Slattery had a keen interest in wireless telegraphy and in 1900 transmitted signals throughout the College campus. On 10 September 1900, he presented in Sydney to the Australasian Catholic Congress a paper, "The development of electrical sciences".

At Bathurst Technical College he delivered a talk on: “Electrical discharges through the air and rarefied gases”. In July 1903, St. Stanislaus College took delivery from London of wireless telegraphy equipment.

On 9 February 1904, messages were transmitted from the College and received at the Kelso Cathedral tower 3 mi away. In 1910, he published in the College's year book (Echoes from St Stanislaus), a paper, "Wave motion in ether". At the outbreak of WWI in 1914, the wireless transmitter was dismantled.

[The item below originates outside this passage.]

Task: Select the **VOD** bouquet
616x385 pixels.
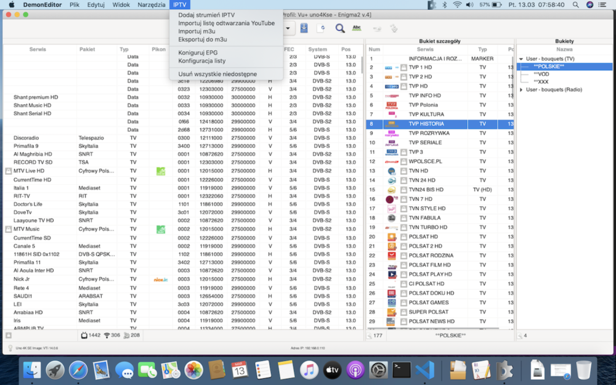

The wireless set that Slattery constructed has been preserved at St Stanislaus' College.

==Parish and Mission work==
In 1911, Slattery was assigned to pastoral duties at St. Vincent's parish, in Ashfield, Sydney, Australia. Beginning in 1912, he preached in New South Wales and Queensland at missions and retreats. From 1920 to 1927, Slattery was spiritual director at the Springwood and Manly seminaries. He performed mission work for the Vincentian fathers and toured Australia and New Zealand to serve the faithful.

In 1923, Slattery was superior rector of St Joseph's Vincentian Novitiate at Eastwood. In September 1926, as his health was failing, he was appointed vice-rector of St. John's College at the University of Sydney. Slattery performed parish work for the last 3 years of his life. He died of heart disease on 31 March 1931, aged 64, in Lewisham Hospital and was buried in Rookwood Cemetery at Sydney.

==Accolades==
Australia is one of the few countries to recognise a group of people for a major achievement where the group worked independently in different locales. To this day the accomplishments of these 3 people are disputed. Not the fact that the events occurred, but the claim of who did what first, and who should receive credit for being the first in Australia to perform medical radiography. Australia Post decided the most equitable way was to depict all three individuals on a postage stamp, issued to coincided and commemorate the 100th anniversary of Wilhelm Röntgen's discovery of X-rays. On 7 September 1995, Walter Drowley Filmer, Sir Thomas Ranken Lyle, and Father Slattery were recognised as pioneers of X-ray technology in Australia.